## 本文抜粋
正しい選択肢を選ぶより、選んだ選択肢を正しくする


年末年始は乳呑み児を抱えていることもあり、自宅周辺で大人しくしていました。Facebookなどで友人たちの楽しそうな写真を羨ましく眺めながら、自分が送った年賀状も人から見たら、さも充実しているように見えるのだろうなと思いました。

昨年は30歳で2児の母になり、著書がHRアワードという賞の書籍部門で優秀賞をいただきました。我が家に届いた年賀状には「ご活躍ですね」というコメントをいただくことが多かったです。

その内実は、アデノウイルスやノロウイルスに襲われ2児の育児にあたふたし、まだまだ仕事との両立に葛藤や不安を抱える一人のワーキングマザー。「ご活躍」しているように見えるメディア上の自分とのギャップがずいぶん大きく感じて、自己嫌悪すら沸いてきました。

産後に陥りがちなネガティブ思考の一種なのかもしれません。育休中で、良くも悪くも振り返る時間が増えているせいなのかもしれません。働いている間は、前職を辞めたことを後悔した瞬間は1秒たりともなかったのですが、まだ新聞社で働いていた1年前と比較してみたり、また今後10年くらいのことを考えてみたりして、転職し個人でも発信しはじめたことについて「これでよかったんだろうか」「これから大丈夫だろうか」という気分になることもありました。

我が子を見て「産まなければよかった」と思ったことは一度もありません。でも、やっぱりライフイベントで大きく人生設計自体が変わっていったことは事実。あのとき、あのタイミングで結婚していなかったら……? 結婚・妊娠があったからこそ『「育休世代」のジレンマ』のテーマに出会えた半面、新聞記者という仕事自体は本当に好きだったので、活躍している同世代を見ていると別の「あったかもしれない未来」を想像してみたくなります。

## 課題の指示
本文抜粋によると、書き手の著書はHRアワードのどの部門で優秀賞を受けたか、答えなさい。 この後に続く行は、本文抜粋とは別の出典から取られたものである。

データ項目:
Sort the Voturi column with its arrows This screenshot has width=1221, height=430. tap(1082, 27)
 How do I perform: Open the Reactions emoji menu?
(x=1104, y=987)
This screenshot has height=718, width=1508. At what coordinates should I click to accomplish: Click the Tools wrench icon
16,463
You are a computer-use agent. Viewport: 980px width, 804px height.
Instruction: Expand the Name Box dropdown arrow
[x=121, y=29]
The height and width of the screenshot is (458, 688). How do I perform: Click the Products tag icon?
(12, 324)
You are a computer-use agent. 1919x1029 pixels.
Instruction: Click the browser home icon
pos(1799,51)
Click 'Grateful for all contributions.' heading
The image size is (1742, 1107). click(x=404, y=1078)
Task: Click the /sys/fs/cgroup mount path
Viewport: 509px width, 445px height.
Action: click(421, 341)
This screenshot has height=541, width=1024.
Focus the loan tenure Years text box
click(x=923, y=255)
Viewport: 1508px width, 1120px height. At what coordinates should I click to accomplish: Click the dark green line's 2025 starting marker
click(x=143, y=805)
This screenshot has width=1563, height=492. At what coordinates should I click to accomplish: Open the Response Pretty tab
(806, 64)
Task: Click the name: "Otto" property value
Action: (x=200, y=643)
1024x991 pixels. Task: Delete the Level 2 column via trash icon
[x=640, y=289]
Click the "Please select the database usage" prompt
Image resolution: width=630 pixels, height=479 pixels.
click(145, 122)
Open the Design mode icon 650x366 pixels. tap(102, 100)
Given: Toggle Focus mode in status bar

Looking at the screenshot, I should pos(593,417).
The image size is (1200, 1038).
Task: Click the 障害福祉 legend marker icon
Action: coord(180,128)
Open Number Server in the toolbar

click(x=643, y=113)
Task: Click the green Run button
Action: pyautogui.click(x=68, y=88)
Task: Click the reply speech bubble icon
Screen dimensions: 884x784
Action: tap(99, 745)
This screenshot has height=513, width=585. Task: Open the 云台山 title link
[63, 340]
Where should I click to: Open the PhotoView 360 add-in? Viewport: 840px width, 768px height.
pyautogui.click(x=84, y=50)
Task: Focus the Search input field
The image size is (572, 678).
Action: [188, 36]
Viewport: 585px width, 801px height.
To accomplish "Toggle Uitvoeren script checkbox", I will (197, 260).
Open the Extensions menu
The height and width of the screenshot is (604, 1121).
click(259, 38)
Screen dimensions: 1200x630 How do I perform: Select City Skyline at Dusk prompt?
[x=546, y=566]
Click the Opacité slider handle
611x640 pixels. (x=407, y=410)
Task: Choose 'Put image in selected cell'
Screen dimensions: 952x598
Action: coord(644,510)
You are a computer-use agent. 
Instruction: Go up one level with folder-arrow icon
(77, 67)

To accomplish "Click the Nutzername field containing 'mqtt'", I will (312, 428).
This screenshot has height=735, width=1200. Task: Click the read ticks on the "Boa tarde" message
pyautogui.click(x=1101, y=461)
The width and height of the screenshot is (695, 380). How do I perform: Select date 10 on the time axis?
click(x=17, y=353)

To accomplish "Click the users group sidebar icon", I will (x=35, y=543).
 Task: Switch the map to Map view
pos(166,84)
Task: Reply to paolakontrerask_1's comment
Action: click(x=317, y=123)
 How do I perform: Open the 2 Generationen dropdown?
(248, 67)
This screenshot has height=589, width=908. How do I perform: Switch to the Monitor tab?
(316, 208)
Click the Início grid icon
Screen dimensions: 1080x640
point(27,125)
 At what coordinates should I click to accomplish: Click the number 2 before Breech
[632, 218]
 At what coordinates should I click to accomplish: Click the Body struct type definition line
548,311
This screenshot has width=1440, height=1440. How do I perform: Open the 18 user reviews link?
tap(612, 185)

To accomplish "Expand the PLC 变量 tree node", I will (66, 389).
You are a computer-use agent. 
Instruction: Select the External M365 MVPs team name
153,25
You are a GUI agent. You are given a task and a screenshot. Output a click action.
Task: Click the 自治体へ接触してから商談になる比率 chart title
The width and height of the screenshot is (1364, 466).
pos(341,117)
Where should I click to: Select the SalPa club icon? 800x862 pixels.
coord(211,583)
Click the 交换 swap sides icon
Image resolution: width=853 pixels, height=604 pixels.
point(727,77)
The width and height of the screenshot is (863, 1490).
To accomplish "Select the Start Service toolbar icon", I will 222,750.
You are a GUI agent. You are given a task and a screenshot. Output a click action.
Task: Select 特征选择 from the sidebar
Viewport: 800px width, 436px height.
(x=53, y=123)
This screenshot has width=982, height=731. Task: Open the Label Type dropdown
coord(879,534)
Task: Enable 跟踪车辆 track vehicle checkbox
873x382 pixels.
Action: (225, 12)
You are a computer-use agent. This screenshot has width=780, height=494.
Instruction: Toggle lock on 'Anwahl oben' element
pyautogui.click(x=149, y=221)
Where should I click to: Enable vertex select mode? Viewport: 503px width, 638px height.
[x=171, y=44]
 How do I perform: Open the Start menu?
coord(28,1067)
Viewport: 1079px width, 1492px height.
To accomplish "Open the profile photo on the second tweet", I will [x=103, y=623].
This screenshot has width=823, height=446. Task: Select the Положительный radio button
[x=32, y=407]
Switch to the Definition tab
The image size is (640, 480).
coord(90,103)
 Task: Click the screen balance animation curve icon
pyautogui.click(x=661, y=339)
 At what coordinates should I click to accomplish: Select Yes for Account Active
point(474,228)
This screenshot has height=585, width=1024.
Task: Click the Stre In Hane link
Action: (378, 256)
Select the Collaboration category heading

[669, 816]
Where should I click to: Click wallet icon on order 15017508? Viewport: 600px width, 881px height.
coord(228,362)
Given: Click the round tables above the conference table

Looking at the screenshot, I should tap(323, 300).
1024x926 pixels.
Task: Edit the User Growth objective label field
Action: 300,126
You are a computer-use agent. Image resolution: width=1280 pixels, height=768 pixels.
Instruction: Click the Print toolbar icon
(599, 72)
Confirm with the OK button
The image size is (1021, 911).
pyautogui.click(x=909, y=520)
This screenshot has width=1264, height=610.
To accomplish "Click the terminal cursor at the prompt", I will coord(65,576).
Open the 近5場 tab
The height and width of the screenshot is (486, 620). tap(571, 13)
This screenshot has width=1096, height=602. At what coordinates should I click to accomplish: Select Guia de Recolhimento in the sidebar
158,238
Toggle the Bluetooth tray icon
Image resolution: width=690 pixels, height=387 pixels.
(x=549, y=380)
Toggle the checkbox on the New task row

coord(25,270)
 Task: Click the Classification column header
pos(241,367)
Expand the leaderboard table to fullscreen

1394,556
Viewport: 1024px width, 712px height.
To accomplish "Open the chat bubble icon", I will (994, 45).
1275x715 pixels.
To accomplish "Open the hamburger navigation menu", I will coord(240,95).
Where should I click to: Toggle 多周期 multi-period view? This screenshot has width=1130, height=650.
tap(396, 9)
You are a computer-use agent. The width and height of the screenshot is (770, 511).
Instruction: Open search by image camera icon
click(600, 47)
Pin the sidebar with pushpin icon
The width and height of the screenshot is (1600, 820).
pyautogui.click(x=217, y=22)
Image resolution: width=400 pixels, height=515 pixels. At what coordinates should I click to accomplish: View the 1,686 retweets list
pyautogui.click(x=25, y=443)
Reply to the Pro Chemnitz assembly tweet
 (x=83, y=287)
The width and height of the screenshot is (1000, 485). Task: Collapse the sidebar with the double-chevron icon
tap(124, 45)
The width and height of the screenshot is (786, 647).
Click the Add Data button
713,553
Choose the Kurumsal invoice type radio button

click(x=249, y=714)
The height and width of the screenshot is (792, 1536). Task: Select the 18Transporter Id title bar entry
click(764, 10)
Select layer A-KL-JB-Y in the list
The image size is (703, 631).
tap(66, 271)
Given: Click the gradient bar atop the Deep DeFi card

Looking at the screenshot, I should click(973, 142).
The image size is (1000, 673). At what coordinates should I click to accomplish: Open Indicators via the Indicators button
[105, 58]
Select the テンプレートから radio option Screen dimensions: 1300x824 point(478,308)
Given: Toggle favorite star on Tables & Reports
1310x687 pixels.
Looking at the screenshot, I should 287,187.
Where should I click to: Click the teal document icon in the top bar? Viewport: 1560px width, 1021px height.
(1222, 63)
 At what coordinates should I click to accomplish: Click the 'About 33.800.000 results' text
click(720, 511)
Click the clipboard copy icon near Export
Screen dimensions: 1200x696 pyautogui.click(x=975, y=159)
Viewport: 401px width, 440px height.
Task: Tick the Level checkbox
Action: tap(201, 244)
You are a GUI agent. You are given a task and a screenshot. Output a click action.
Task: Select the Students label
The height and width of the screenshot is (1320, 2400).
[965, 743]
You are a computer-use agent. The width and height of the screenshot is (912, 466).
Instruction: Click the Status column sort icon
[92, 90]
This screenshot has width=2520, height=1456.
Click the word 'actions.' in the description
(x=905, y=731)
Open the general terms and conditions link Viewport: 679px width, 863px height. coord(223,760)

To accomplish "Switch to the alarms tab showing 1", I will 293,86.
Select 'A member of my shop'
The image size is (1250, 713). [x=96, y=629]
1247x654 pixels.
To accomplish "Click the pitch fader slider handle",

## 出力結果
書籍部門